Menurutnya kerusakan hutan Aceh cukup parah, dari luas tutupan hutan 3,5 juta hektar, yang tersisa tutupan hutan di Aceh hingga tahun 2020 hanya 2,9 juta hektar.
Dia juga menjelaskan kalau lokasi pengambilan foto-foto yang akan dipamerkan itu di seluruh Aceh, termasuk di kawasan Taman Nasional Gunung Leuser (TNGL) dan lainnya.
"Kami memotret hampir di seluruh kawasan hutan di Aceh, baik itu di Aceh Tenggara, Gayo Lues, maupun Aceh Selatan. Dan di semua daerah hutannya ada kerusakan tapi saya tidak ingat secara pasti datanya, termasuk di TNGL," akunya.
Berdasarkan pengamatannya di lapangan, penyebab/pemicu kerusakan hutan di Aceh antara lain karena perambahan, illegal logging, dan perburuan.
"Kejahatan lingkungan menjadi kejahatan yang luar biasa. Solusinya penegakkan hukum tanpa pandang bulu," tegasnya.
Di ujung wawancara via WA, TravelPlus menanyakan tiga pertanyaan penutup, apakah ada rencana menggelar pameran foto-foto tersebut secara offline?

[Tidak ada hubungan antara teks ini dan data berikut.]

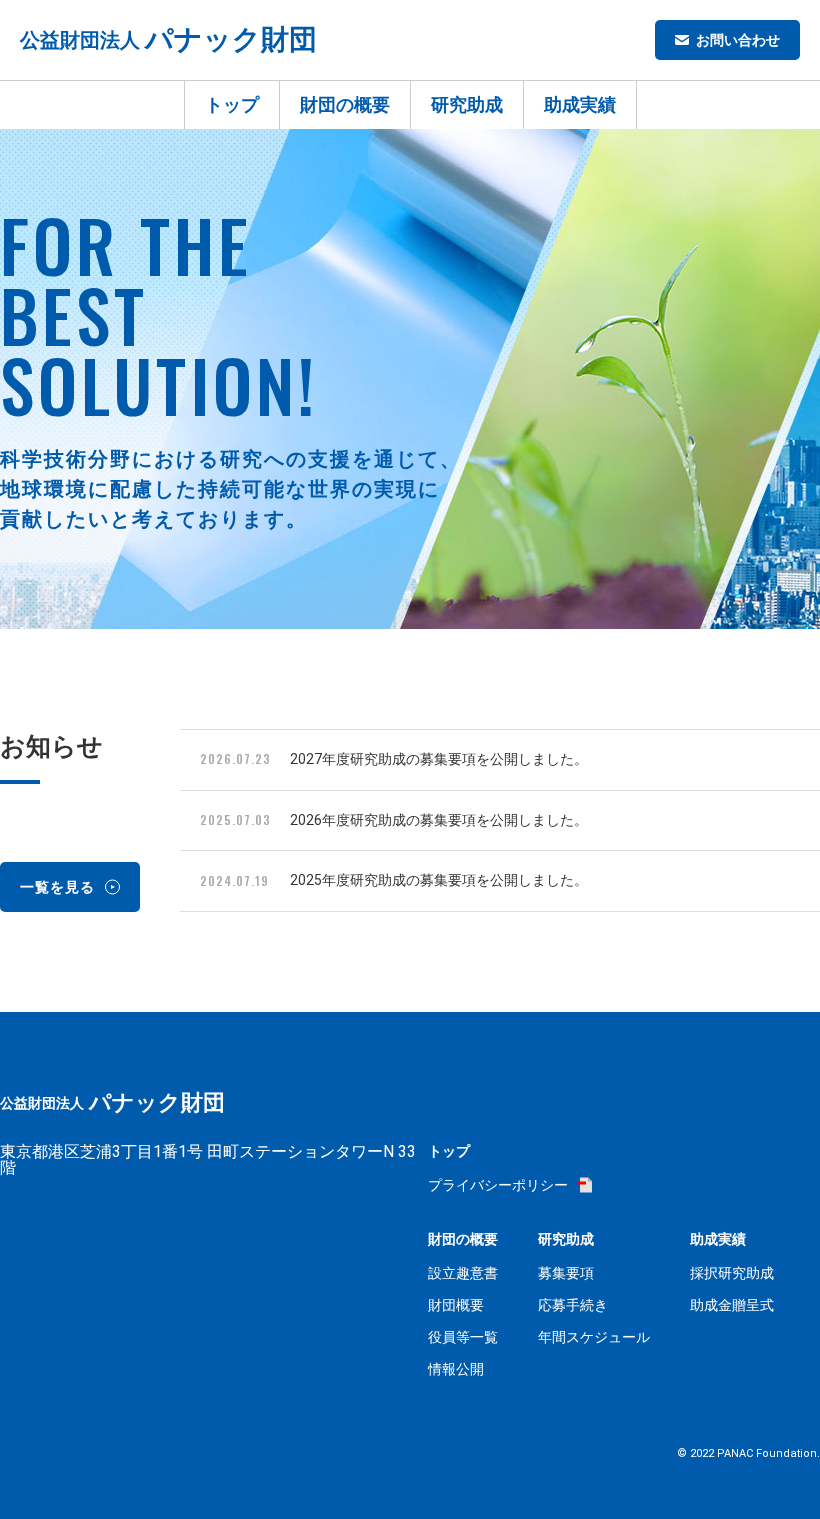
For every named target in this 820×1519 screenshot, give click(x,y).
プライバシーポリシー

Apakah foto-foto yang dipamerin itu dijual? Jika iya berapa kisaran harganya?
"Untuk offline kita ada rencana namun tidak bisa memastikan karena keadaan sekarang. Kalau jual, kita belum berfikir ke arah sana," balas Junaidi.
Naskah: adji kurniawan (kembaratropis@yahoo.com)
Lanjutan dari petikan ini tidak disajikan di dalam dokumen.